Typically a pair consists of 2 shares that:
- Part a marketplace sector
- Have a similar food market cap
- Similar business model and clients
- Are co-desegrated
In all of the portfolios under I use 3x leverage
Conclusion:
At the end of all my testing, and trust me – in that location is much many examination I did than what is in this reputation, I came to the conclusion that the Pure Arbitrage Strategy has great hope in being exploited arsenic a strategy using tangible money, but the Pair Trading Strategy along portfolios of stocks in a disposed sector is strained and not likely to be used in production in its flow form.
There are many things that I think could glucinium added to improve the performance. Going bumptious I wish investigate using Kalman filters.

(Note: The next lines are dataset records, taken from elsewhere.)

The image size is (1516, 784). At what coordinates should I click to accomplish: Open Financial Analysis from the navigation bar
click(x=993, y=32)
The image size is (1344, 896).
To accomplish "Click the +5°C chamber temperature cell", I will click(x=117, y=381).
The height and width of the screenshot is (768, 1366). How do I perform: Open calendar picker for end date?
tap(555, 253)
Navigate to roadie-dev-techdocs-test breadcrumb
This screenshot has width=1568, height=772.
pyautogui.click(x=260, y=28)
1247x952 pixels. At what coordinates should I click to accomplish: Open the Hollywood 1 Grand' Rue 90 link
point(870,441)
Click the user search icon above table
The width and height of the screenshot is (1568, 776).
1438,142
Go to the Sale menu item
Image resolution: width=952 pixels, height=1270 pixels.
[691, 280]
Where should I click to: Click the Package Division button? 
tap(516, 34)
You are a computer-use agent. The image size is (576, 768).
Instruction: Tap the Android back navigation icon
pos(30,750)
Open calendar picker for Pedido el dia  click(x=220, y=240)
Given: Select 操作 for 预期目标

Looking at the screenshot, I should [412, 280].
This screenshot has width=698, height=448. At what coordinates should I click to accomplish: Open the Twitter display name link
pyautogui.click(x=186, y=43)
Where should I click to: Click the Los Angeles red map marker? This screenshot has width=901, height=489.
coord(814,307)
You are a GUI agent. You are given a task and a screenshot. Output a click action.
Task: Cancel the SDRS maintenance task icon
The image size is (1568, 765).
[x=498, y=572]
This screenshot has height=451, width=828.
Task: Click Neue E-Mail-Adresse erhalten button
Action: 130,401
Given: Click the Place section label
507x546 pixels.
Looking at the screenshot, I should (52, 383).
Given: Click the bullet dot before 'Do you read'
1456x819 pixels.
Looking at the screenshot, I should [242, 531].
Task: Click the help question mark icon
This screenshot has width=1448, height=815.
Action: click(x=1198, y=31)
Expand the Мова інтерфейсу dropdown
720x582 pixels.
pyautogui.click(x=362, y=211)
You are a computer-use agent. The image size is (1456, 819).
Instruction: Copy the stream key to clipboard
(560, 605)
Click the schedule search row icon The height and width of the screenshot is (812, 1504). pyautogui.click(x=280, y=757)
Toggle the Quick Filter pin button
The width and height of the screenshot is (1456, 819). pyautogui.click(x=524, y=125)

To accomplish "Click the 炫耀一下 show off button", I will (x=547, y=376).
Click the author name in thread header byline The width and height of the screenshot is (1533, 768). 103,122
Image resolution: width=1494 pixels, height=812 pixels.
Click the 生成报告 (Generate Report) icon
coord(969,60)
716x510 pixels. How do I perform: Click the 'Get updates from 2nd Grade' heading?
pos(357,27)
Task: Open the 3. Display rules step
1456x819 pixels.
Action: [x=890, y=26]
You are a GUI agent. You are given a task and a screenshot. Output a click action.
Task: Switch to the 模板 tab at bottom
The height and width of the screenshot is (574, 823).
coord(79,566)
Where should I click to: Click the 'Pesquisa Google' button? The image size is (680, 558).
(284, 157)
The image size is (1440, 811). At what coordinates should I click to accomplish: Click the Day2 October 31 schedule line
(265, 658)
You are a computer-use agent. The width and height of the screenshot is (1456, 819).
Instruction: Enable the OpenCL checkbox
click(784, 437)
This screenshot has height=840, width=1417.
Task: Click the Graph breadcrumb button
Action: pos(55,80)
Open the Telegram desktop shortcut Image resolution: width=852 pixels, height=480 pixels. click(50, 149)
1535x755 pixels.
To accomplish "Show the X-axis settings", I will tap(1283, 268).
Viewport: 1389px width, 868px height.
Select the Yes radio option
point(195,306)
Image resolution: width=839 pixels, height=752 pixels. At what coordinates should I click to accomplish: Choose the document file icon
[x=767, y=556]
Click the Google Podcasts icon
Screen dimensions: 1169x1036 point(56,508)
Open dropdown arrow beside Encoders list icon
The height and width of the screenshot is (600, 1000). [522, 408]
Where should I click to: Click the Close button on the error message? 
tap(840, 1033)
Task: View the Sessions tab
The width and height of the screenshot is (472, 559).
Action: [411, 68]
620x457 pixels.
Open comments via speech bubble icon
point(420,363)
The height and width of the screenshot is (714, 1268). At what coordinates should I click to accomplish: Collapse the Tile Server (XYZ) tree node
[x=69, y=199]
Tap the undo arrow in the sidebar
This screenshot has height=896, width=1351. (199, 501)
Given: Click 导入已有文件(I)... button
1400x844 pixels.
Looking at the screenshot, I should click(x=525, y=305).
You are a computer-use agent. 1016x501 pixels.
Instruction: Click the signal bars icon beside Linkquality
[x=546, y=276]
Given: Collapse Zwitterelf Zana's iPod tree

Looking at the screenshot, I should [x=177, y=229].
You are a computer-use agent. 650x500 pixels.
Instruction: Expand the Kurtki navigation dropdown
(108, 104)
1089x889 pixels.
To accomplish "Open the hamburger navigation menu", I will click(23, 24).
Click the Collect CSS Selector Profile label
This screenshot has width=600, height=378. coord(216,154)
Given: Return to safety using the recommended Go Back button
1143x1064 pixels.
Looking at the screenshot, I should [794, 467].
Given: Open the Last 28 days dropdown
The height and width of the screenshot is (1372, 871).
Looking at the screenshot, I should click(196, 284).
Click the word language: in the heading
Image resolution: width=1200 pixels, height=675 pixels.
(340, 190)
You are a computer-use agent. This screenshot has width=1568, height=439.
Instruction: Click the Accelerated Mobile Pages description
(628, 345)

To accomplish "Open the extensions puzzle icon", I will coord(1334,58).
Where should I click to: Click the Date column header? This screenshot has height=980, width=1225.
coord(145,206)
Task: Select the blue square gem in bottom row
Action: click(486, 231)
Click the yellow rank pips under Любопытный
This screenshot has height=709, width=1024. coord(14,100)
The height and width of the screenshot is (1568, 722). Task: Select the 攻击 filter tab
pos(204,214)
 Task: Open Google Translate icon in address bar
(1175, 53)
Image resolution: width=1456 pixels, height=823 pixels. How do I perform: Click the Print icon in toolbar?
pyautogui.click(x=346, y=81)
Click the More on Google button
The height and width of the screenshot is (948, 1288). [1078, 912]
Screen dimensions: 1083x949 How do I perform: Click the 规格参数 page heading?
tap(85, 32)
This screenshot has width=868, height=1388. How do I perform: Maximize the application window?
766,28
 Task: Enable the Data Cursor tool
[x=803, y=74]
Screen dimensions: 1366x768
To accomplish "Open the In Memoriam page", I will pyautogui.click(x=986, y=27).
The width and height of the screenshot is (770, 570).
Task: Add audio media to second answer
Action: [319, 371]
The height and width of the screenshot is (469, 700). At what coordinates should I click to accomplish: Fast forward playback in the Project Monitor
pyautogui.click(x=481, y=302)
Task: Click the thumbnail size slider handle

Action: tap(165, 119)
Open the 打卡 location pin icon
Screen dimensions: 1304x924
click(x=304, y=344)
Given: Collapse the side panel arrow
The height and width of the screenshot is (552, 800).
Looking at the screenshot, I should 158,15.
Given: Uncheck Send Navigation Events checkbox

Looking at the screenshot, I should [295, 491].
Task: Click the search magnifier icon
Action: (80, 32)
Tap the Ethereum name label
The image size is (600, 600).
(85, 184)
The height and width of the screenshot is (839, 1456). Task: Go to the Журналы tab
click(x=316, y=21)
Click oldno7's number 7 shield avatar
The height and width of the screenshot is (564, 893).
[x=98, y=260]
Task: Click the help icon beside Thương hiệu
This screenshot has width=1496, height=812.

Many happening the Pure Arbitrage Trading Scheme:
I have only base cardinal shares that have duel listings connected the same exchange; this means that we can't allocate large sums of money to the scheme as it wish have a high marketplace impact, however we could purpose multiple exchanges and increase the number of shares used.
More on the Geminate Trading Scheme:
- The number of observations in use in the ADF Tests are largely to blame. The problem is that a run for co-integration has to live done systematic to make a claim for statistical arbitrage, nonetheless by victimisation 120, 90, and 60 as parameters to the threesome tests, it is very tricky to bump pairs that match the criteria and that will continue in that grade for the near hereafter. (Kalman filtering Crataegus oxycantha be useful present)
- I oasis't spent a pot of time changing the disparate parameters like the number of observations in the mean computing. (This requires further exploration)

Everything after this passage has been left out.